Privilégier les matériaux bruts

Éviter le papier, le carton, l’aluminium et surtout le plastique. Pour être en adéquation avec le contenu, le contenant se doit d’être en matériaux “nobles” : bois, verre, grès, corbeille en osier, belle boîte métallique décorée. En Normandie, il serait inconcevable de présenter la teurgoule — cette spécialité de riz au lait parfumée à la cannelle cuite longuement au four — autrement que dans une terrine en terre cuite. Le coût de revient final s’en trouve majoré, mais cela fait partie du packaging et le client est prêt à débourser davantage pour que le tout soit bon et beau. Surtout s’il peut conserver de jolis coffret ou boîte, ce à quoi sont aussi sensibles les plus soucieux de réduire leur empreinte carbone.

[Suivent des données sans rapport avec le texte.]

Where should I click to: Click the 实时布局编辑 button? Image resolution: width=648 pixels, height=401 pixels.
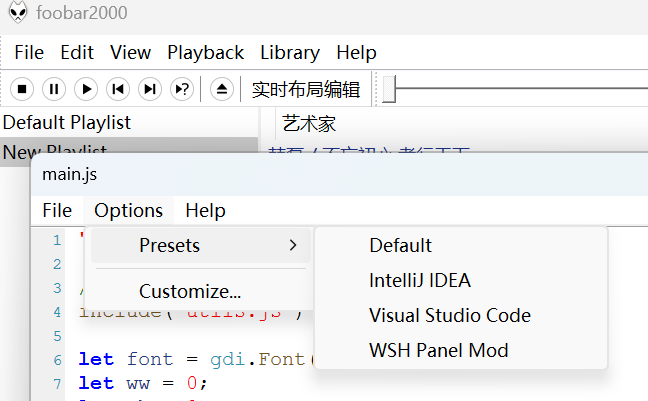coord(305,89)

En Normandie, il serait inconcevable de présenter la teurgoule spécialité de riz au lait parfumée à la cannelle cuite longuement au four, autrement que dans une terrine en terre cuite. (© D. PÉRONNE)

JURIDIQUE

Les contrefaçons en embuscade

Attention aux légendes inventées pour mieux vendre. Les férus d’histoire, les curieux, les détenteurs d’appellations et de noms déposés veillent au grain. À Nancy, une confiserie a été condamnée le 10 novembre dernier à indemniser la Maison des Sœurs Macarons pour, comme le précise la publication judiciaire, « avoir tenté de s’approprier son histoire à travers la communication qu’elle a menée sur son site internet et dans un musée créé à cette fin dans l’ancien local historique des Sœurs Macarons, commettant ainsi une contrefaçon de marque et une concurrence déloyale. » À Nancy toujours, François Adam est le seul détenteur de la marque lui permettant de fabriquer le Saint-Epvre, un gâteau très prisé localement. Depuis quarante ans, il a déposé cent quatre-vingts signalements pour contrefaçon.

* Dernier ouvrage paru : Éloge de ce qui nous lie. L’étonnante modernité des rites. Éditions de L’Aube, 2023.